In our increasingly globalized world where information and news flows freely, the images of the unacceptable and appalling living conditions faced by so many millions of people is impossible to ignore. Unfortunately, the fight against poverty- specifically through foreign aid programs- has largely been a misallocation of our efforts and resources. Over the past 60 years, at least $1 trillion worth of aid has been sent to Africa yet per-capita income in Africa has declined. The number of people living on one dollar a day has doubled since the 1970s to more than 350 million people.  Huge loans have been provided to African governments with full knowledge of the corruption plaguing the system. Billions have been stolen and the burden of debt is borne onto the African people who pay $20 billion per annum despite the extensive debt-relief campaigns in the 1990s. Across Africa, over 70% of government spending now comes from foreign aid. In Ethiopia alone, aid covers more than 90% of the government budget. Even the International Monetary Fund, the organization responsible for many foreign aid and international loan schemes, has reconsidered its position when it published a report entitled “Aid Will Not Lift Growth in Africa.” The African Union estimated in 2002 that corruption was costing the continent $150 billion a year. The true costs are higher as this does not include the immeasurable opportunity cost of scaring away both foreign and domestic investment.

While foreign aid has been used for legitimate causes and not for the subsidization of corrupt regimes, we need to differentiate charity from attempts at economic development or nation-building. The nature of foreign aid is that bureaucrats and politicians send money on behalf of non-consenting taxpayers to overseas regimes who are largely unaccountable to their own people. In such a situation of perverse incentives moral hazards are the norm rather than the exception.

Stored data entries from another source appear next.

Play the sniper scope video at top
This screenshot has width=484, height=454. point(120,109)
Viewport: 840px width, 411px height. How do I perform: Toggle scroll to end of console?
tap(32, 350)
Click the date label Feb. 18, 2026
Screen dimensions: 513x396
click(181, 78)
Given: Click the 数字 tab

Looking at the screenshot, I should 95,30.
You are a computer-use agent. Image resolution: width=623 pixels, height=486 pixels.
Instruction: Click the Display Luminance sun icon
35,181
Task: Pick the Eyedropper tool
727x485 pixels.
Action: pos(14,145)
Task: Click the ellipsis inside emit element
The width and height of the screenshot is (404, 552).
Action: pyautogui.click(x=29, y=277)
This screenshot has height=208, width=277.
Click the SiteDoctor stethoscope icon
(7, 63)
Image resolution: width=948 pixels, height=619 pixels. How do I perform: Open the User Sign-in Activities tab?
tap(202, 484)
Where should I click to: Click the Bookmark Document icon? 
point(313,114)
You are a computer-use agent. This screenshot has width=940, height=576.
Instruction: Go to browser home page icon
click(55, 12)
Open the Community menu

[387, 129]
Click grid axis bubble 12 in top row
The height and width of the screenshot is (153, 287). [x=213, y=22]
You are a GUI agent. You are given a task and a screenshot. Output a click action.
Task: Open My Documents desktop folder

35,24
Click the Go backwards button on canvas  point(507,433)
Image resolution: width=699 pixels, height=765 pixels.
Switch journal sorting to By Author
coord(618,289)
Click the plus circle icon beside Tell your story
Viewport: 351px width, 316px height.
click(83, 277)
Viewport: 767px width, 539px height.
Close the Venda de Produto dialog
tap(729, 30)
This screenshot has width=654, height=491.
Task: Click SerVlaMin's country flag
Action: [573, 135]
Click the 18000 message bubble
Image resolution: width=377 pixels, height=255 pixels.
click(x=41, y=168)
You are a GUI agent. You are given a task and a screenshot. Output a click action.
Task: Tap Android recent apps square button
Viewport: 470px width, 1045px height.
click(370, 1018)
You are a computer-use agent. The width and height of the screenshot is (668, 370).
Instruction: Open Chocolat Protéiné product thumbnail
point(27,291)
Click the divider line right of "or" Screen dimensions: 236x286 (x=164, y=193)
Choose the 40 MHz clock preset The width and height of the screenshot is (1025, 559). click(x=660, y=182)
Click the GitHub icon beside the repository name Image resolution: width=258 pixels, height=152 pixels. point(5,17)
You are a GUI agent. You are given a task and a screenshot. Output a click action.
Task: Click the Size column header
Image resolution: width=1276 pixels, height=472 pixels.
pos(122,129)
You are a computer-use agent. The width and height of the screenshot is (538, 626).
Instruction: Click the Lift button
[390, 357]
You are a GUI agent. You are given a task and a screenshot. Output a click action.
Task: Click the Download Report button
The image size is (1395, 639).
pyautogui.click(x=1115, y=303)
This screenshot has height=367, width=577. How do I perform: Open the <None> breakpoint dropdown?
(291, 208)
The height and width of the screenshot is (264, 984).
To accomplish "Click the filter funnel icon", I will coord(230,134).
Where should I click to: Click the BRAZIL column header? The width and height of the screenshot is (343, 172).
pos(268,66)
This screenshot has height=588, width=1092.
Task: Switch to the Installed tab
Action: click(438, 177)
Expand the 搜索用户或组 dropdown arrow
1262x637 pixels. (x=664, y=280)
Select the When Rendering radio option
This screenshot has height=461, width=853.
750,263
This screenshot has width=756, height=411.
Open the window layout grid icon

It has been argued that what Africa needs is its own Marshall Plan. I am very skeptical of any solution whose central theme is throwing resources at the problem but more importantly, I am skeptical that the Marshall Plan was what brought post-war Western Europe back on its feet in the first place. As economist Tyler Cowen has noted, the countries that received the most Marshall Plan money (Britain, Sweden, and Greece) grew the slowest between 1947 and 1955, while those that received the least money (Germany, Austria, and Italy) grew the most. In many ways the Marshall Plan was actually the obstacle. It was Ludwig Erhard, the Economic Director of occupied West Germany, who replaced the Reichsmark with the Deutschemark (reducing the money supply by 93 percent) and overnight eliminated the stifling price controls that had inflicted severe shortages on the German people against the orders of the Allied powers. It was here that the German Economic Miracle began with sweeping privatizations and deregulations, beginning in 1948. These swept away the regulatory controls and elaborate tax system of the National Socialists.

The economic miracle of Hong Kong defies the need of a Marshall Plan in order to economically develop. While Hong Kong was a colony of Britain, Hong Kong was not the recipient of any sort of Marshall Plan after the Japanese wreaked havoc onto the city in World War II. The same can be said about Singapore.  Both continue to pursue the most laissez-faire policies in the world and both boast among the greatest domestic growth and poverty reduction rates the world has ever witnessed.

Can the same really be said about Africa? Absolutely. What is often neglected by academia and the mainstream is acknowledgement of the growing achievements of Botswana, the fastest growing economy in world from 1966 to 1999. The government has consistently maintained budget surpluses and has kept extensive foreign exchange reserves. These are the result of Botswana’s monetary stability, prudent fiscal policy, and most importantly, a vigilant anti-corruption agenda. According to international corruption watchdog, Transparency International, Botswana is the least corrupt country in Africa.

The facts speak for themselves; foreign aid is simply not a viable option for sustainable economic growth. Often it fuels the problem. What is needed is for leaders, academics, and concerned citizens alike are to recognize the capacity and self-responsibility of people around the world to plan for themselves so that they may thrive in a free enterprise system. The ingredients are simple: respected property rights, sound money, and the allowance of market forces to coordinate economic activity. Any attempt to do otherwise is to reduce the self-determination of the poor to plan for themselves and place them under the whims of the politically privileged.